Basically he’s labeling Microsoft as idiots because they don’t allow little social networking sites to access and export contacts from Hotmail. OK. Fair. But then he writes off Microsoft’s defense and sarcastically comments:

“Microsoft insists that its primary concern is our security.”

Right here is where I disagree with Josh.

What Josh doesn’t know is that it IS a huge security flaw. These sites take your Hotmail password and log into your account. They then look at your address book and parse the HTML for your contacts. Lesson of the day Josh, this is called screen scrapping. The problem is not that these sites are screen scrapping. It’s the fact that they are getting your information in such a behind-the-back fashion.

Users are unknowingly giving these no-name sites their Hotmail credentials! If this site saves your password then they’ll create a huge database of Hotmail logins. And what’s the worst that can happen? Oh dunno, maybe that penny developer that they hired decides to ’stick it to the man’ and post the database all over the Internet. Now all hell breaks loose because now anybody can log into those users’ Hotmail. And who’s fault is it? What company do all those users go crying to? MICROSOFT of course. So it is within their best interest to stop this kind of behaviour. That’s the only way to protect their users because they can’t trust that all sites will handle Hotmail credentials with care.

This is exactly why Visa and Mastercard do not allow retailers to store credit card numbers in their system. A prime example is when Winners and Homesense illegally stored these numbers in their system. Some hacker was able to compromise their database and all release thousands of credit card numbers on the black market.
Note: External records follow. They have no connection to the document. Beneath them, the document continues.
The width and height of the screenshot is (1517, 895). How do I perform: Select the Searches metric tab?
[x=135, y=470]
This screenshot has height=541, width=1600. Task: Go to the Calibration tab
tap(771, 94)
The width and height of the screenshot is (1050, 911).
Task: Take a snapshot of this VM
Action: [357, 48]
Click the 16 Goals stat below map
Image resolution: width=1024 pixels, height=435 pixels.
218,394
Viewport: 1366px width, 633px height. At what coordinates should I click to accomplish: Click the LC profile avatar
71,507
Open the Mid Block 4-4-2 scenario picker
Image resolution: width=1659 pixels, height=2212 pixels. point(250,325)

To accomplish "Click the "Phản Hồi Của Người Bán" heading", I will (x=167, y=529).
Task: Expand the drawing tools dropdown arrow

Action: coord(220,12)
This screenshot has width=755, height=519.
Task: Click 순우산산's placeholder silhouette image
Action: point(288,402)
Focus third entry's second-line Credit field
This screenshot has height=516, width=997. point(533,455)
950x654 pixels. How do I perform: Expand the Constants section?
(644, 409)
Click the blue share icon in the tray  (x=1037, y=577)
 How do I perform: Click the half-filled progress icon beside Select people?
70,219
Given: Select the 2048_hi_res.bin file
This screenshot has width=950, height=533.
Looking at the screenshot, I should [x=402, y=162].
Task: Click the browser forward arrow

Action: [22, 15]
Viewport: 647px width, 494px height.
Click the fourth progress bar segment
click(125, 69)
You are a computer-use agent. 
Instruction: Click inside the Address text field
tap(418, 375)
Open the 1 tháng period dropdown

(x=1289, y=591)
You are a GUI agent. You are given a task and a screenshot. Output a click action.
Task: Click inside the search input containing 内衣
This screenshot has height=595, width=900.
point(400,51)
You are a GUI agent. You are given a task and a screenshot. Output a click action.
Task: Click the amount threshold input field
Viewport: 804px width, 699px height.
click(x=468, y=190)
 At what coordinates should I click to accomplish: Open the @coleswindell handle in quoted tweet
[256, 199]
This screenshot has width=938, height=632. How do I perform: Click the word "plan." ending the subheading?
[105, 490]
I think the point is clear. I could go on forever but I’ll refrain myself from making a comment about how Josh backs his claim with:

“one entrepreneur said …”

The reason why this article struck a chord with me is because I worked on the contact and storage team for Windows Live. This is the team that manages the address book service across Windows Live and Hotmail. Never has anybody at Microsoft objected openness. By now most people have realized the problem of vendor lock-in. Today users are locked into using a product because switching products would mean repopulating an address book or social network. It would actually be in Microsoft’s best interest to solve this problem because it’s a barrier to entry to other services. All I can say is that the people at Microsoft aren’t dumb, be careful when you jump to conclusions like that.